> Problem statement
Repeat the entries below in full, with every character unchanged.

[Supplied entries — start]

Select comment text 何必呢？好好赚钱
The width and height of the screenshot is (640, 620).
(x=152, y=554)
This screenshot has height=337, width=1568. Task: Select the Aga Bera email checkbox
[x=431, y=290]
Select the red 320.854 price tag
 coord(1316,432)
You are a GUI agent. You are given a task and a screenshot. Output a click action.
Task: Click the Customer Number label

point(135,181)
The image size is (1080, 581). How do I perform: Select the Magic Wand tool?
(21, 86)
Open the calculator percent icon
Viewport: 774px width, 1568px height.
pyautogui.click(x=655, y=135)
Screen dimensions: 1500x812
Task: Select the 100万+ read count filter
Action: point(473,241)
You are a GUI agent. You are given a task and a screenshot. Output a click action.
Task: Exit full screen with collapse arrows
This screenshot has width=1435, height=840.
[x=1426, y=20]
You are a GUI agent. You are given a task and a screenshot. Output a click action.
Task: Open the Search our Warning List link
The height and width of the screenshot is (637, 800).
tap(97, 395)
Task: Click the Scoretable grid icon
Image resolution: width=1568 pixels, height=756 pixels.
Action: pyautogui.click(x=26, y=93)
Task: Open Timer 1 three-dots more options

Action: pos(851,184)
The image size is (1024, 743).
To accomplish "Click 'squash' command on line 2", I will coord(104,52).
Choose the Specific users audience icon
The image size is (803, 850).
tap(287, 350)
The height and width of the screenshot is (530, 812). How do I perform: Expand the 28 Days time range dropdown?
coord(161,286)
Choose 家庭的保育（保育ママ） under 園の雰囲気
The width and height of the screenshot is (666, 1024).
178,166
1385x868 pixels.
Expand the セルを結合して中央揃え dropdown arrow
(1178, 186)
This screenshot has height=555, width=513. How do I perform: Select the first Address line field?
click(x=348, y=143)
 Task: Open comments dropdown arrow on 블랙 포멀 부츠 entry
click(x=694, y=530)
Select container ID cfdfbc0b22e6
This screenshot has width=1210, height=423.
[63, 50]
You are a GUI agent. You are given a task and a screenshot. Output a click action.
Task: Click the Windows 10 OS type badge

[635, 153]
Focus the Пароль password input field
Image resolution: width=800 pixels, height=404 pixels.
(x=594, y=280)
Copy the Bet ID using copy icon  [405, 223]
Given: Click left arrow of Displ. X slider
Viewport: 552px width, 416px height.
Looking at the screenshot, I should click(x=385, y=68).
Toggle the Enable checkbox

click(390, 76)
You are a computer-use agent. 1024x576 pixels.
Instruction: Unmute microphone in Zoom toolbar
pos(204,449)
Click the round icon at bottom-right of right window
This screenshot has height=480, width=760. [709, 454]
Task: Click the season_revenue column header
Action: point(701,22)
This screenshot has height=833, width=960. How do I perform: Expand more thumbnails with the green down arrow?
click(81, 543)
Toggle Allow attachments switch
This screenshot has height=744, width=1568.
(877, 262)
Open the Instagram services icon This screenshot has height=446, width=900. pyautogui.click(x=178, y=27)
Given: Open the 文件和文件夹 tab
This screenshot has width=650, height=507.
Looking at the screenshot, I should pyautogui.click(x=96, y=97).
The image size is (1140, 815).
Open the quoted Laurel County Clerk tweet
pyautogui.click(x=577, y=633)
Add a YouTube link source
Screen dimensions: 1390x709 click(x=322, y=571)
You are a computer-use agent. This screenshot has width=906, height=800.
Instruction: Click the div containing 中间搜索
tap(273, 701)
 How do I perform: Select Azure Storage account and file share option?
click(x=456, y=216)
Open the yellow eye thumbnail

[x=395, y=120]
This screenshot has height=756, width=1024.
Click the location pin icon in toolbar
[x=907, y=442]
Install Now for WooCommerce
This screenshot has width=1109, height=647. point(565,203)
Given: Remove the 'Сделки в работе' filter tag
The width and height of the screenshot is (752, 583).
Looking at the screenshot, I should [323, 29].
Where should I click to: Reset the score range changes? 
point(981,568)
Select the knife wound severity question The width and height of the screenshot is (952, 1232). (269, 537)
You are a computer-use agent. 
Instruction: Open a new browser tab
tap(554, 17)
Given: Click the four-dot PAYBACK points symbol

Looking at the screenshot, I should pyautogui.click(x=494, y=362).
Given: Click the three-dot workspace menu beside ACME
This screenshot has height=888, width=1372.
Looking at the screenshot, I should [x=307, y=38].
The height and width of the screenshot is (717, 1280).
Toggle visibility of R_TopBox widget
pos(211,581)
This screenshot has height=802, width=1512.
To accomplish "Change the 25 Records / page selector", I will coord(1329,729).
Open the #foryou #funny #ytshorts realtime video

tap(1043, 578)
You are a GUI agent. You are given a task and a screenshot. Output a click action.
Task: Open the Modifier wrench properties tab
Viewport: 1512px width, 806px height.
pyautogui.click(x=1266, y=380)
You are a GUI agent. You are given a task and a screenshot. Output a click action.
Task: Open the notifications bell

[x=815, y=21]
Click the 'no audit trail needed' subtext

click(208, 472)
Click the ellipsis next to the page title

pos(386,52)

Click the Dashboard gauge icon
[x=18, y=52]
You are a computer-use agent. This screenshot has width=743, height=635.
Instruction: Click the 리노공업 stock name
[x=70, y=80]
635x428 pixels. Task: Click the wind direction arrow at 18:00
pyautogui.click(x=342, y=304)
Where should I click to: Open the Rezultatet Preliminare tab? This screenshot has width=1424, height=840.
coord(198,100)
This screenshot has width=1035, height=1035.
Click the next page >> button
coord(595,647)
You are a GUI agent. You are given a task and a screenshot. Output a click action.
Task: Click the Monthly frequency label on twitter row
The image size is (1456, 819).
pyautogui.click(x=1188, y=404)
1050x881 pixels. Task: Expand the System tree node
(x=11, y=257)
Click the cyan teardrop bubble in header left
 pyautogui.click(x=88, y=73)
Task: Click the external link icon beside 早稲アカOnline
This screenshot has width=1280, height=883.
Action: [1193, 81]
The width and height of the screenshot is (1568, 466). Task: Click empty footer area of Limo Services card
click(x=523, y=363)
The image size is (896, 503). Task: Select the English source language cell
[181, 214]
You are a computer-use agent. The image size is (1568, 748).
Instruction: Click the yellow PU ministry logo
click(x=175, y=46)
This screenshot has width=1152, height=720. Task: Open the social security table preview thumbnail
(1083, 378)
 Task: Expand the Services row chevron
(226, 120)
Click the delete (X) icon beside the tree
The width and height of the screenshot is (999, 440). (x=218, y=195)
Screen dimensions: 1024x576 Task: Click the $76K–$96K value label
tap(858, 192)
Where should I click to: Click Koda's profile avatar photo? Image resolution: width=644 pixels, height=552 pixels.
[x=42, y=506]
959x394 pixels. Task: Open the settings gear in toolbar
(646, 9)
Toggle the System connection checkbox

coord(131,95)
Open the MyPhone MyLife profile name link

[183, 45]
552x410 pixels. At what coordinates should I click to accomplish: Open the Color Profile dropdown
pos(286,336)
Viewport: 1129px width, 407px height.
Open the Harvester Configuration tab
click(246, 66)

[Supplied entries — finish]

> Answer for the task
Select comment text 何必呢？好好赚钱
The width and height of the screenshot is (640, 620).
(x=152, y=554)
This screenshot has height=337, width=1568. Task: Select the Aga Bera email checkbox
[x=431, y=290]
Select the red 320.854 price tag
 coord(1316,432)
You are a GUI agent. You are given a task and a screenshot. Output a click action.
Task: Click the Customer Number label

point(135,181)
The image size is (1080, 581). How do I perform: Select the Magic Wand tool?
(21, 86)
Open the calculator percent icon
Viewport: 774px width, 1568px height.
pyautogui.click(x=655, y=135)
Screen dimensions: 1500x812
Task: Select the 100万+ read count filter
Action: point(473,241)
You are a GUI agent. You are given a task and a screenshot. Output a click action.
Task: Exit full screen with collapse arrows
This screenshot has width=1435, height=840.
[x=1426, y=20]
You are a GUI agent. You are given a task and a screenshot. Output a click action.
Task: Open the Search our Warning List link
The height and width of the screenshot is (637, 800).
tap(97, 395)
Task: Click the Scoretable grid icon
Image resolution: width=1568 pixels, height=756 pixels.
Action: pyautogui.click(x=26, y=93)
Task: Open Timer 1 three-dots more options

Action: pos(851,184)
The image size is (1024, 743).
To accomplish "Click 'squash' command on line 2", I will coord(104,52).
Choose the Specific users audience icon
The image size is (803, 850).
tap(287, 350)
The height and width of the screenshot is (530, 812). How do I perform: Expand the 28 Days time range dropdown?
coord(161,286)
Choose 家庭的保育（保育ママ） under 園の雰囲気
The width and height of the screenshot is (666, 1024).
178,166
1385x868 pixels.
Expand the セルを結合して中央揃え dropdown arrow
(1178, 186)
This screenshot has height=555, width=513. How do I perform: Select the first Address line field?
click(x=348, y=143)
 Task: Open comments dropdown arrow on 블랙 포멀 부츠 entry
click(x=694, y=530)
Select container ID cfdfbc0b22e6
This screenshot has width=1210, height=423.
[63, 50]
You are a GUI agent. You are given a task and a screenshot. Output a click action.
Task: Click the Windows 10 OS type badge

[635, 153]
Focus the Пароль password input field
Image resolution: width=800 pixels, height=404 pixels.
(x=594, y=280)
Copy the Bet ID using copy icon  [405, 223]
Given: Click left arrow of Displ. X slider
Viewport: 552px width, 416px height.
Looking at the screenshot, I should click(x=385, y=68).
Toggle the Enable checkbox

click(390, 76)
You are a computer-use agent. 1024x576 pixels.
Instruction: Unmute microphone in Zoom toolbar
pos(204,449)
Click the round icon at bottom-right of right window
This screenshot has height=480, width=760. [709, 454]
Task: Click the season_revenue column header
Action: point(701,22)
This screenshot has height=833, width=960. How do I perform: Expand more thumbnails with the green down arrow?
click(81, 543)
Toggle Allow attachments switch
This screenshot has height=744, width=1568.
(877, 262)
Open the Instagram services icon This screenshot has height=446, width=900. pyautogui.click(x=178, y=27)
Given: Open the 文件和文件夹 tab
This screenshot has width=650, height=507.
Looking at the screenshot, I should pyautogui.click(x=96, y=97).
The image size is (1140, 815).
Open the quoted Laurel County Clerk tweet
pyautogui.click(x=577, y=633)
Add a YouTube link source
Screen dimensions: 1390x709 click(x=322, y=571)
You are a computer-use agent. This screenshot has width=906, height=800.
Instruction: Click the div containing 中间搜索
tap(273, 701)
 How do I perform: Select Azure Storage account and file share option?
click(x=456, y=216)
Open the yellow eye thumbnail

[x=395, y=120]
This screenshot has height=756, width=1024.
Click the location pin icon in toolbar
[x=907, y=442]
Install Now for WooCommerce
This screenshot has width=1109, height=647. point(565,203)
Given: Remove the 'Сделки в работе' filter tag
The width and height of the screenshot is (752, 583).
Looking at the screenshot, I should [323, 29].
Where should I click to: Reset the score range changes? 
point(981,568)
Select the knife wound severity question The width and height of the screenshot is (952, 1232). (269, 537)
You are a computer-use agent. 
Instruction: Open a new browser tab
tap(554, 17)
Given: Click the four-dot PAYBACK points symbol

Looking at the screenshot, I should pyautogui.click(x=494, y=362).
Given: Click the three-dot workspace menu beside ACME
This screenshot has height=888, width=1372.
Looking at the screenshot, I should [x=307, y=38].
The height and width of the screenshot is (717, 1280).
Toggle visibility of R_TopBox widget
pos(211,581)
This screenshot has height=802, width=1512.
To accomplish "Change the 25 Records / page selector", I will coord(1329,729).
Open the #foryou #funny #ytshorts realtime video

tap(1043, 578)
You are a GUI agent. You are given a task and a screenshot. Output a click action.
Task: Open the Modifier wrench properties tab
Viewport: 1512px width, 806px height.
pyautogui.click(x=1266, y=380)
You are a GUI agent. You are given a task and a screenshot. Output a click action.
Task: Open the notifications bell

[x=815, y=21]
Click the 'no audit trail needed' subtext

click(208, 472)
Click the ellipsis next to the page title

pos(386,52)

Click the Dashboard gauge icon
[x=18, y=52]
You are a computer-use agent. This screenshot has width=743, height=635.
Instruction: Click the 리노공업 stock name
[x=70, y=80]
635x428 pixels. Task: Click the wind direction arrow at 18:00
pyautogui.click(x=342, y=304)
Where should I click to: Open the Rezultatet Preliminare tab? This screenshot has width=1424, height=840.
coord(198,100)
This screenshot has width=1035, height=1035.
Click the next page >> button
coord(595,647)
You are a GUI agent. You are given a task and a screenshot. Output a click action.
Task: Click the Monthly frequency label on twitter row
The image size is (1456, 819).
pyautogui.click(x=1188, y=404)
1050x881 pixels. Task: Expand the System tree node
(x=11, y=257)
Click the cyan teardrop bubble in header left
 pyautogui.click(x=88, y=73)
Task: Click the external link icon beside 早稲アカOnline
This screenshot has width=1280, height=883.
Action: [1193, 81]
The width and height of the screenshot is (1568, 466). Task: Click empty footer area of Limo Services card
click(x=523, y=363)
The image size is (896, 503). Task: Select the English source language cell
[181, 214]
You are a computer-use agent. The image size is (1568, 748).
Instruction: Click the yellow PU ministry logo
click(x=175, y=46)
This screenshot has width=1152, height=720. Task: Open the social security table preview thumbnail
(1083, 378)
 Task: Expand the Services row chevron
(226, 120)
Click the delete (X) icon beside the tree
The width and height of the screenshot is (999, 440). (x=218, y=195)
Screen dimensions: 1024x576 Task: Click the $76K–$96K value label
tap(858, 192)
Where should I click to: Click Koda's profile avatar photo? Image resolution: width=644 pixels, height=552 pixels.
[x=42, y=506]
959x394 pixels. Task: Open the settings gear in toolbar
(646, 9)
Toggle the System connection checkbox

coord(131,95)
Open the MyPhone MyLife profile name link

[183, 45]
552x410 pixels. At what coordinates should I click to accomplish: Open the Color Profile dropdown
pos(286,336)
Viewport: 1129px width, 407px height.
Open the Harvester Configuration tab
click(246, 66)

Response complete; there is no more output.